Senate Committee on Energy Chairman Sherwin T. Gatchalian stated that Senate Bill 1789 or the proposed Waste-to-Energy Act is under deliberations in Congress. It will provide the regulatory framework on how local government units (LGUs) can enter into PPP arrangements for the targeted WTE ventures.
The proposed policy, once enacted into law, will give LGUs “more confidence to explore possible public-private partnerships and other allowed contractual arrangements with potential WTE investors this early.”
Gatchalian emphasized that the added policy support to WTE investments is the recent issuance of a Circular by the Department of Energy (DOE), which is also enticing capital flow into the sector.
“The development of WTE technology should send a signal to local government units to begin entertaining investors and explore the feasibility of having WTE facilities in their localities,” he stressed.
As classified, waste-to-energy facilities are in the genre of renewable energy (RE) technologies, and this involves the process of converting wastes into fuel that will then be used for electricity generation.
In the experience of other power markets, however, WTE facilities that were poorly implemented were found to have been causing serious public health risks such as on the emission of toxins that could cause cancer and other serious illnesses; and their methane emissions could also trigger further peril on the environment.
Gatchalian explained though that the pending bill targets to “lay down the national regulatory framework for facilities utilizing WTE technologies to ensure strict safeguards for public health and the environment; and unnecessary power rate increases for consumers.”

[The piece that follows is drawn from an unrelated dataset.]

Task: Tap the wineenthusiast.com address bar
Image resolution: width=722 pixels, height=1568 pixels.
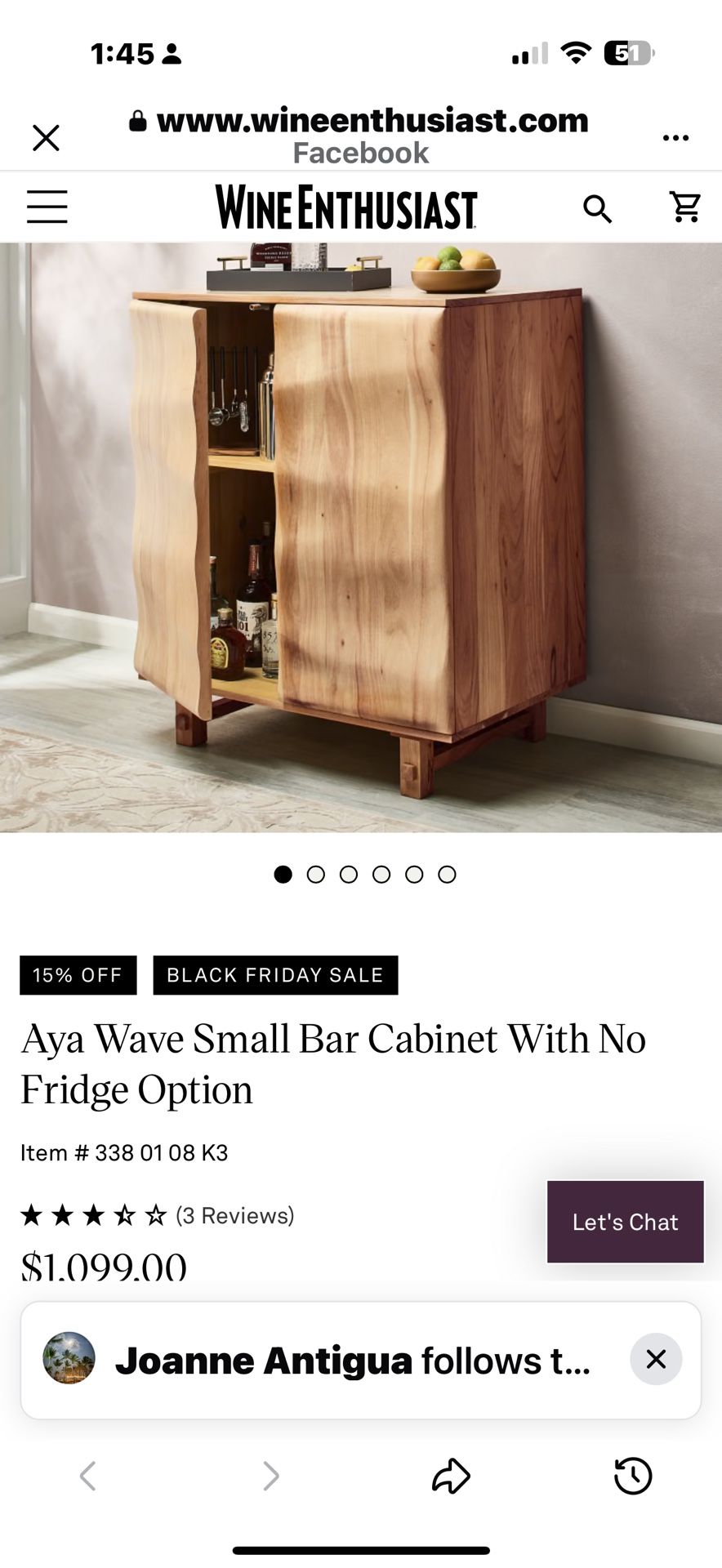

By far, it is seen that the ideal tie-up for WTE projects will be between the investors and the LGUs because waste management mandates are within the scope of the local governments’ supervision and authority.
Gatchalian opined that “the adoption of WTE technology is a means to address garbage disposal and as another kind of RE source in the country which is seen to gain traction and attract investor-interest to put up facilities in the country.”
He qualified that WTE installations could be aligned as parallel solution to “the perennial garbage crisis that has now been aggravated by the accumulation of medical wastes due to the Covid-19 pandemic.”
In the lawmaker’s assessment, “the construction of WTE plants would not only minimize the alarming volume of residual waste piling up in landfills and illegal dumps across the country, but also contributes to energy security through WTE power plants.”
He underscored that the WTE projects will be “at no cost to the government because it will be the project proponent, and not the LGUs, who will shoulder the expenses in the construction and operation of the facility.”